Although it has been commented upon in Rate My Professor, my beard is not intended to be impressive. In fact, it’s not really. Since I was quite young I dreamed of being a bearded man. I don’t know why. My father and my step-father were clean-shaven. The pictures of Jesus with which I grew up, however, seemed to suggest that a kindly man must be a bearded one. Nature deemed, however, that my facial hair would be less impressive than that of many boys I knew in high school who were already contending with five o’clock shadow. I never liked shaving. To me, nature dictated that men should be bearded, and who was I to combat nature? Except for a brief stint when I had to make a living in retail, I’ve worn a beard since I’ve been able to do so. I don’t fuss with it, trying to make it something it’s not. It is simply who I am.
So when my wife sent me an infographic from the Washington Post about religious beards, my curiosity was piqued. It actually makes me a little self-conscious, I have to admit. I vehemently dislike anyone commenting on my appearance. There’s also something vaguely sexual about facial hair, coming as it does with the onset of puberty (a few years later in my case).
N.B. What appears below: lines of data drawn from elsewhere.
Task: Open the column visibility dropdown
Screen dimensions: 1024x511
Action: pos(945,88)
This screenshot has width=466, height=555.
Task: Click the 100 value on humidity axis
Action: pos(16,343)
Looking at the ways various religious groups condone facial sculpting, I couldn’t help but think that traditionally religions have said, to borrow a phrase from Frozen, “let it go.” Or let it grow. God and nature are one here. Genetics may determine what kind of beard may grow, but it takes religions to say it is God’s plan. For me, standing before a mirror before dawn, scraping my face with a very sharp piece of metal while I’m still yawning hardly seems civilized. Wash and go seems much more natural to me.
In the biblical world, the beard was a symbol of experience. Lifespans in those days were precarious. Guys surviving to my level of whiteness were revered. Today we are considered scruffy and lazy and unwilling to play by the rules society has set. I suppose it’s no accident that I was always a fan of John the Baptist with his unkempt appearance. Like Elijah before him he was a man of the wilderness. As nature made him. I last shaved in 1988. Were I to do so again, I fear what I might find underneath. Harrell Beck, before he died, once said to me, “you’ll never shave it off.” Although once I did, he has proved himself among the prophets. Just don’t say anything about it to me since, like religion, to me it is a very private thing.